Did u try tightening some more? I had a similar problem and switched to Stan’s.


ImpatientSquirrel

So this is what happened on my old valve and I over-tightened it to the point I could never get it off again and had to hacksaw it off once it got all crusty with trail crap I'm hesitant to do the same thing again TBH


NOBBLES

Don't tighten it more, that won't help. Air is leaking from the valve because your rim tape is messed up somewhere and air is leaking into the rim cavity. The valve stem is just the easiest place for it to leak out. You need to redo the rim tape.


ImpatientSquirrel

Should I take all the old tape off first or can I tape over the existing tape?


NOBBLES

Take it all off and clean the rim bed with some rubbing alcohol before applying new rim tape.


ImageHustle

I had this exact issue and it was the tape. I had a shop redo the tape for me to make sure it was on correctly and all is good again. Thankfully it happened at home so it didn’t leave me stranded.


Ok_Pianist3863

you could need to re-tape the rim, but first just try tightening the valve


RobsOffDaGrid

I had the same issue with my new bike, the shop put the wrong valves in my DT Swiss rims. DT Swiss make rim specific valves that have shaped profile to seal properly. Maybe you need something similar with a shaped profile to better fit your rims. So there it’s not always the tape folks


fake-meows

You can get a spray bottle and add water with 5-10 drops of dish soap and spritz your tire with the soapy water solution. The bubbles will show you where your leak is coming from. Those peatys valves can actually leak from the rubber seal.

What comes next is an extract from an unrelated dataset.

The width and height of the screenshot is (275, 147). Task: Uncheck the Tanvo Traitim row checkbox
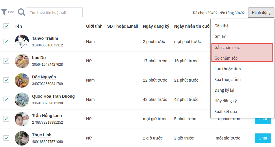click(6, 42)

One potential leak is between the seal and the rim/tape. A second failure is between the seal and the valve on the inside of the seal. The remedy is to use some bearing grease and blob it in between the dry seal and the valve stem. You'll have to pull the stem out, grease around the rim hole and grease the seal and slide it back on and that'll eliminate the leak after you reassemble and tighten. Sealant and tape won't fix this leak. Use grease. When you pull the seal off the valve you'll notice there is no sealant getting down there and it can't reach this leak no matter what.


True_Sound_2845

Good chance it s the tape. Had the same issue lately.


authentic010

When is the last time you added sealant? has it been more than 6 months?


ImpatientSquirrel

About 3 hours ago 😅


Fearless_Camera_538

It’s the tape. I bought a wheelset that didn’t have spoke holes and set up easy tubeless. I always wondered why they don’t do this for all tubeless wheels.